§ **AIM**: Pull out every line in the data below that contains the string "Pick", copying each one unchanged.

§ **PROVIDED DATA**:
* * * *

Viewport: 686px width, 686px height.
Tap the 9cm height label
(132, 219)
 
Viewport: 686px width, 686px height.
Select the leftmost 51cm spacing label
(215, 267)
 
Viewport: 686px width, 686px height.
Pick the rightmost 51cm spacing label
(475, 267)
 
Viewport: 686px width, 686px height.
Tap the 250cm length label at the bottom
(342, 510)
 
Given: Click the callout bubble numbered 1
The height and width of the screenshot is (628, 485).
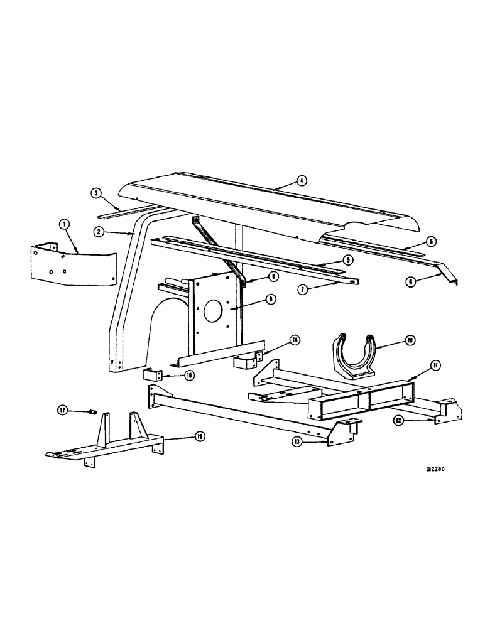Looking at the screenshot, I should point(63,224).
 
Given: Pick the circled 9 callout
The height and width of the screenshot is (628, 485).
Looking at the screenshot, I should point(270,300).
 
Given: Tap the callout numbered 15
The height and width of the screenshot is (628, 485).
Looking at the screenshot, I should point(189,375).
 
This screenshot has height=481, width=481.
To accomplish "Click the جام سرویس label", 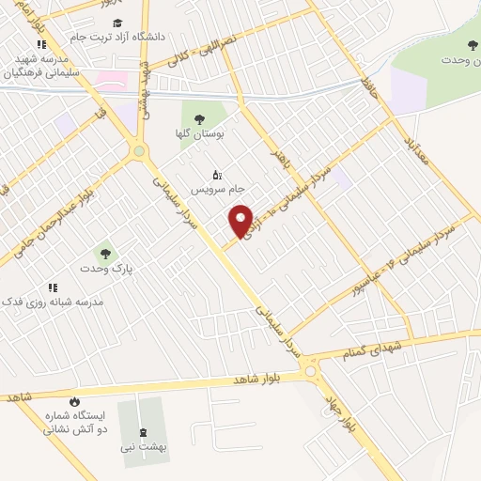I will coord(214,189).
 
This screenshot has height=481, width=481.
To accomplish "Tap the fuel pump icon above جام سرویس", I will coord(217,174).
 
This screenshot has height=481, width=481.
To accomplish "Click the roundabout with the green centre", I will coord(139,150).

* * * *

§ **OUTPUT**:
Pick the rightmost 51cm spacing label
Given: Pick the circled 9 callout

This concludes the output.